*Activity*: Repeat the listing exactly. Any picture in it should be left out of the copy.

Start of Given data

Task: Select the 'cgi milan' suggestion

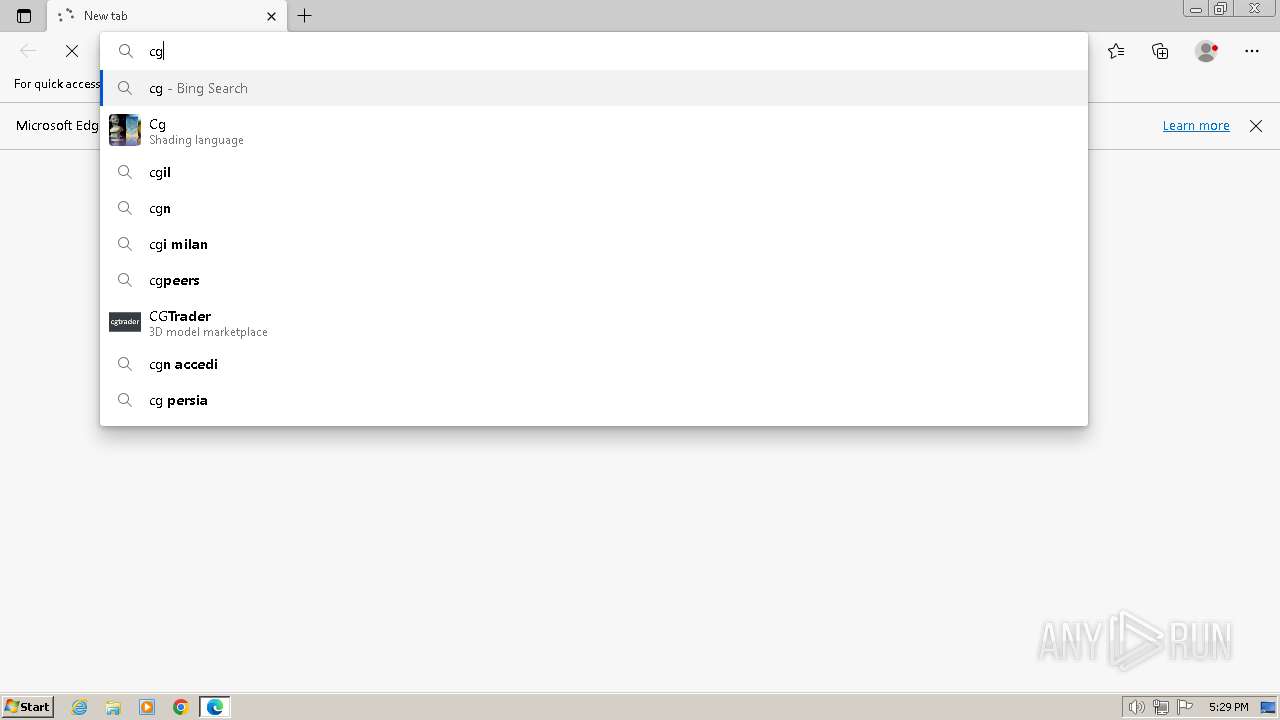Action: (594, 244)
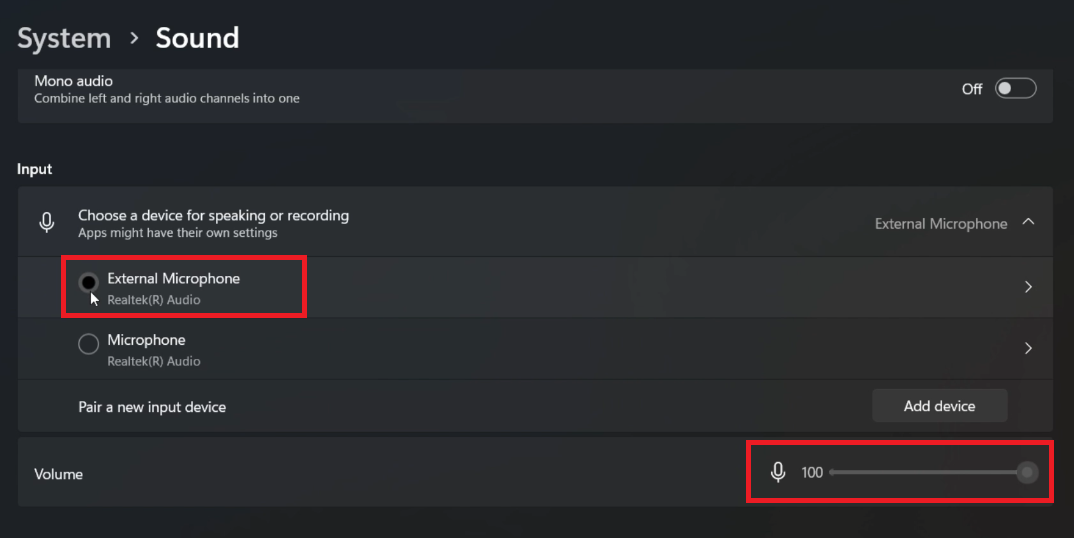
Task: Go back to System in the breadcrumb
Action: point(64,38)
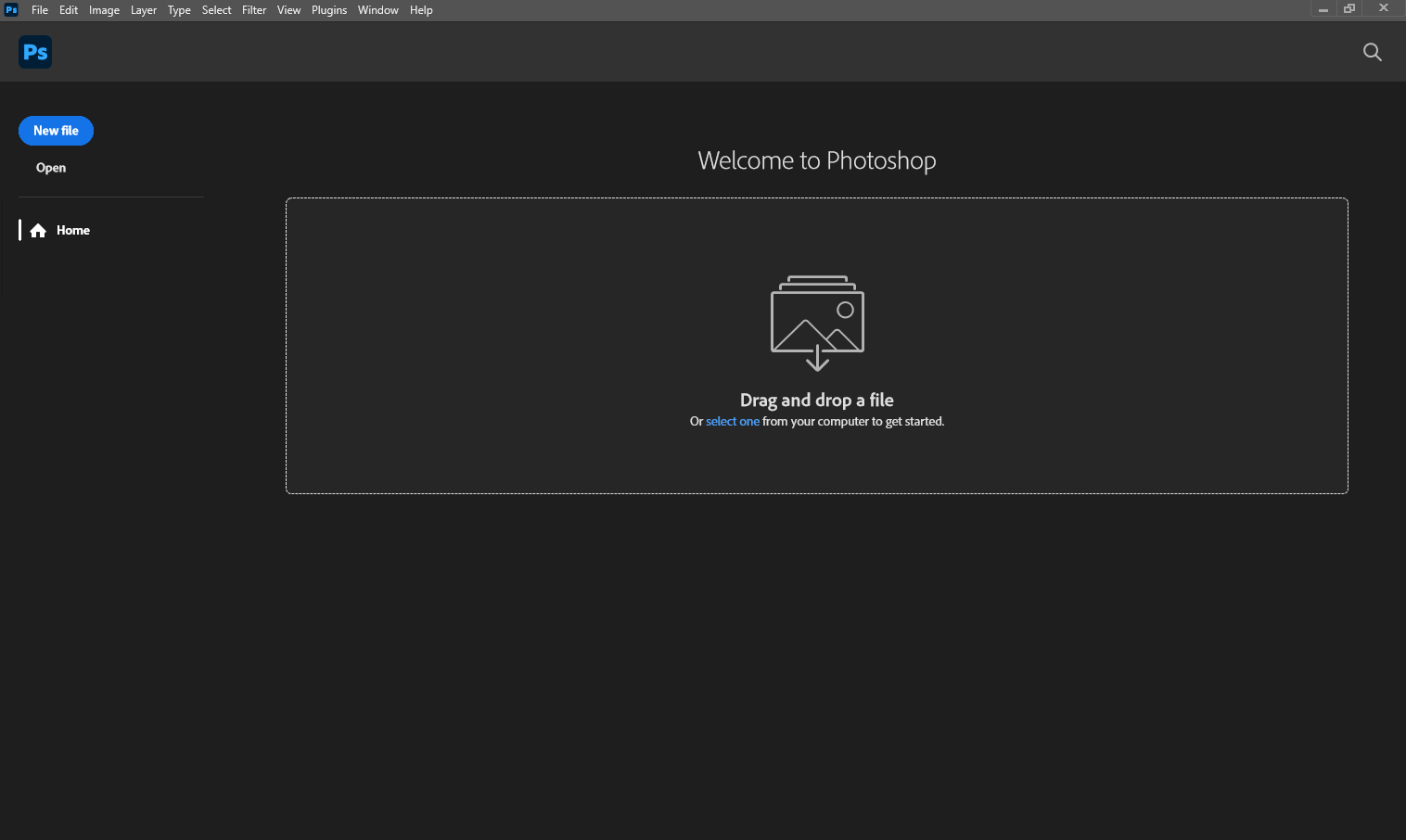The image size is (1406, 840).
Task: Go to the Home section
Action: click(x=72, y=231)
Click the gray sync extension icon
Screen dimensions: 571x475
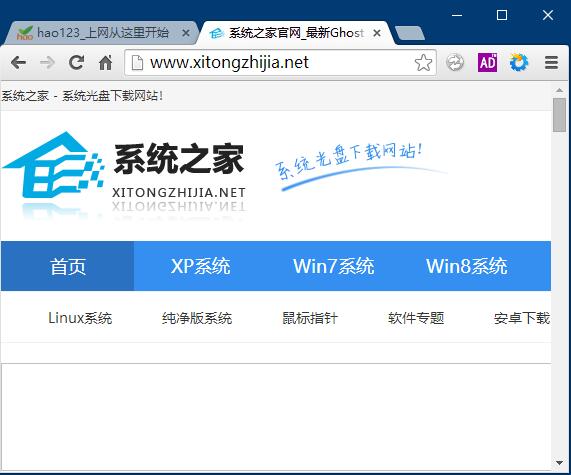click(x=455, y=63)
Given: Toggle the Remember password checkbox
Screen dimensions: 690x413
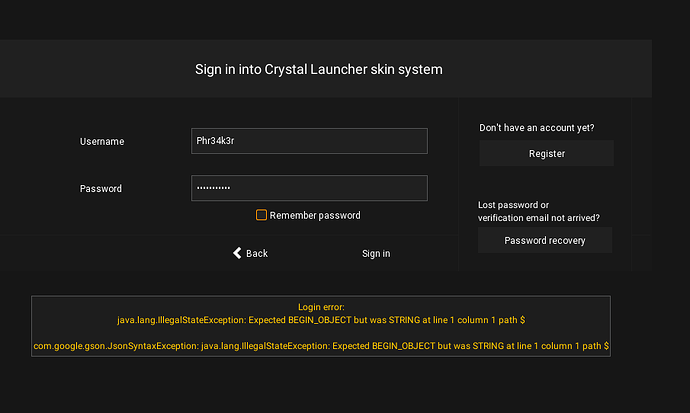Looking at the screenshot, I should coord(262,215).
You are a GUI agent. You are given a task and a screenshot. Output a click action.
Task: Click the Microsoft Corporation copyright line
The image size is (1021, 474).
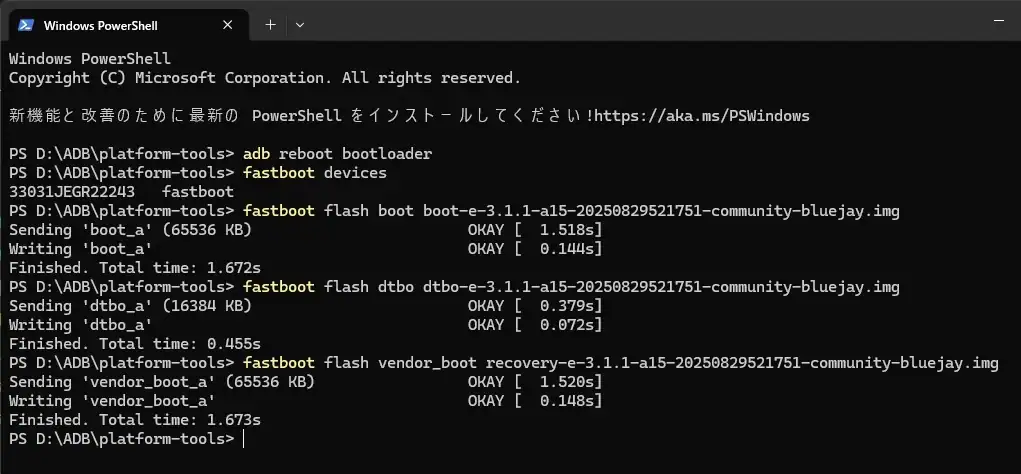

End of Given data

*Solution*:
Task: Select the 'cgi milan' suggestion

Action: (594, 244)
Task: Go back to System in the breadcrumb
Action: point(64,38)
The image size is (1406, 840).
Task: Go to the Home section
Action: click(x=72, y=231)
Click the gray sync extension icon
Screen dimensions: 571x475
click(x=455, y=63)
Given: Toggle the Remember password checkbox
Screen dimensions: 690x413
Looking at the screenshot, I should coord(262,215).
You are a GUI agent. You are given a task and a screenshot. Output a click action.
Task: Click the Microsoft Corporation copyright line
The image size is (1021, 474).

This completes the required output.